AIR Global to go public with Cantor Equity Partners III (CAEP)
Rhea-AI Filing Summary
AIR Global is moving toward a public listing through a business combination with SPAC Cantor Equity Partners III (CAEP). The deal values the combined company at a pro forma enterprise value of $1.749 billion and is expected to close in the first half of 2026, subject to shareholder approval and other closing conditions. AIR, founded in 1999 and headquartered in Dubai, focuses on hookah and other social inhalation products, selling in over 90 markets and owning brands such as Al Fakher, Hookah.com and the OOKA charcoal-free hookah device.
The filing explains that Pubco and CAEP plan to file a Form F-4 registration statement containing a proxy statement/prospectus for CAEP shareholders.

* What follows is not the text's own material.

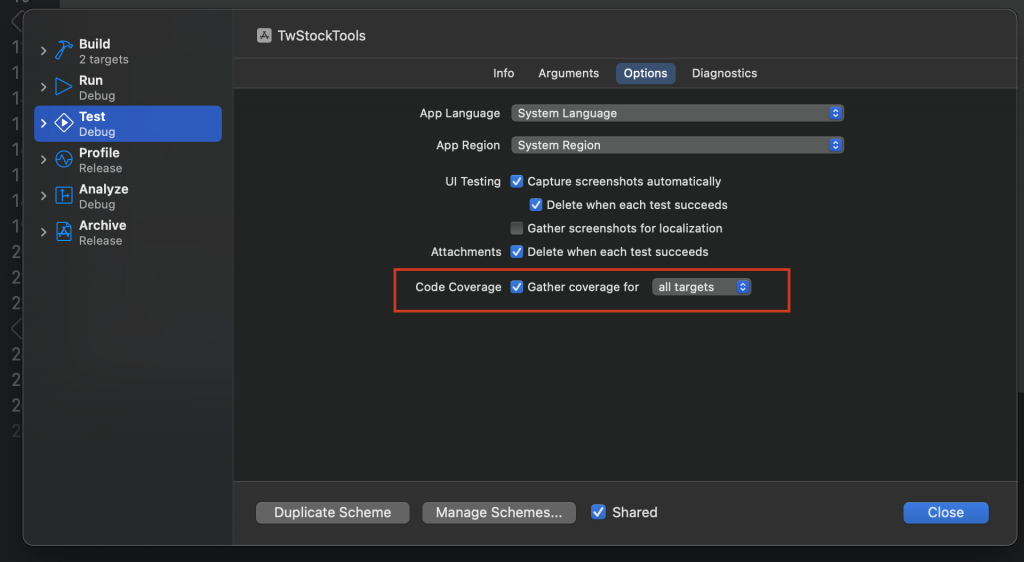Viewport: 1024px width, 562px height.
Task: Expand the Build section chevron
Action: tap(43, 50)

It highlights risk factors typical for SPAC mergers, including the possibility the transaction is not completed, shareholder redemptions, listing risks, regulatory scrutiny of nicotine products and challenges executing AIR’s growth strategy in global markets.
Positive
- None.
Negative
- None.
Insights
SPAC merger advances AIR’s listing plan at $1.749B EV, with standard execution risks.
The combination between AIR and Cantor Equity Partners III sets a pro forma enterprise value of $1.749 billion, positioning AIR to become publicly traded via a newly formed Pubco. The structure follows a typical SPAC pathway, with a planned Form F-4 containing a proxy statement/prospectus for CAEP shareholders and an expected closing in 1H 2026, subject to approvals and other conditions.

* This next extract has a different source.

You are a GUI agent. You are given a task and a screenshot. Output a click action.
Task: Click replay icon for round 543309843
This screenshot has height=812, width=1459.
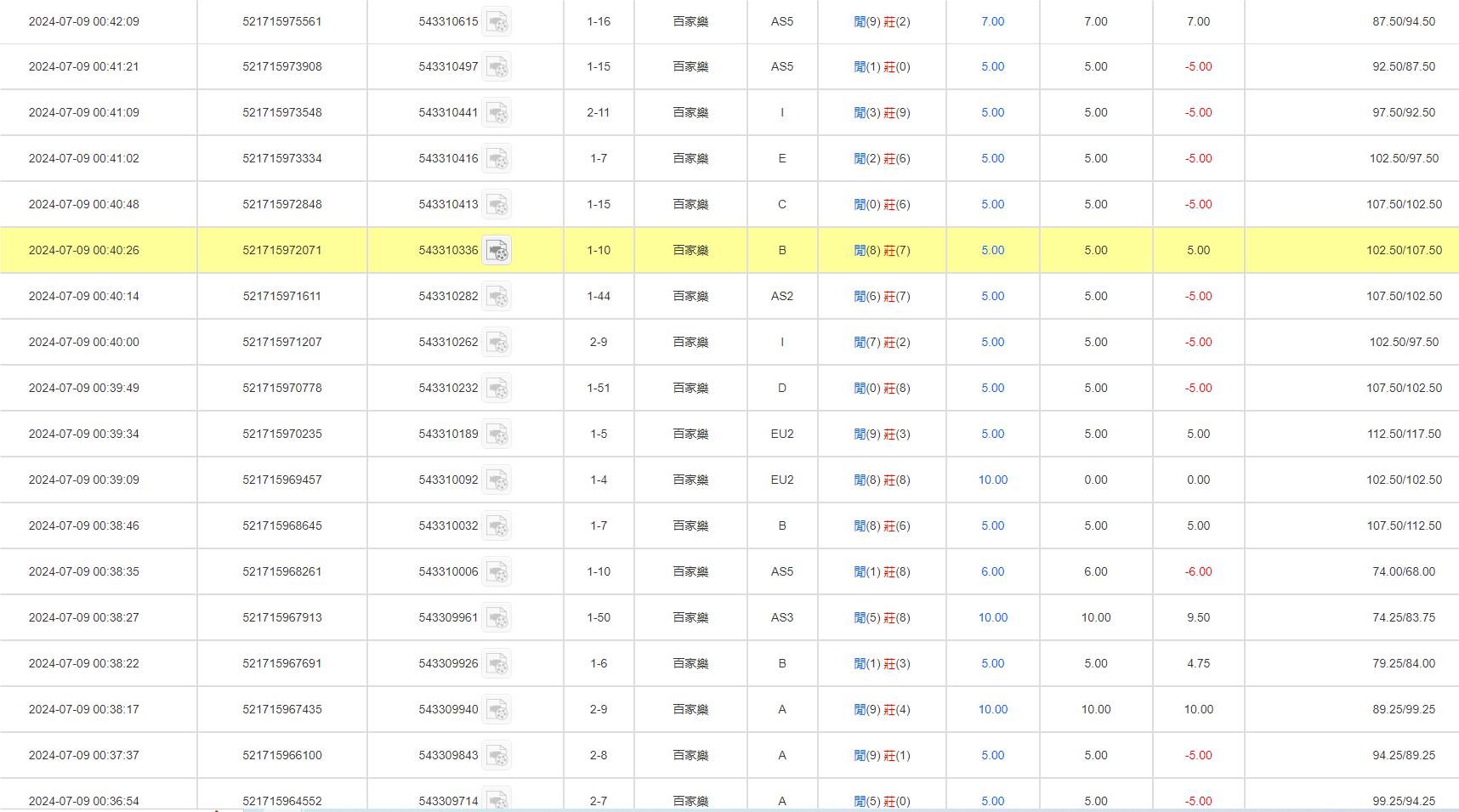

The risk discussion notes several potential pressure points: failure to complete the deal by CAEP’s business combination deadline, high public shareholder redemptions that could reduce liquidity, and uncertainty around maintaining a stock exchange listing after closing. It also flags operating challenges once public, including managing growth, competition in nicotine-related markets and navigating evolving regulation.
Completion depends on factors such as CAEP shareholder approval, the level of redemptions and regulatory review of the Form F-4. Subsequent filings, including the detailed Registration Statement and Proxy Statement/Prospectus, are expected to provide more granular terms and updated risk disclosures as the transaction progresses toward the targeted first-half 2026 closing.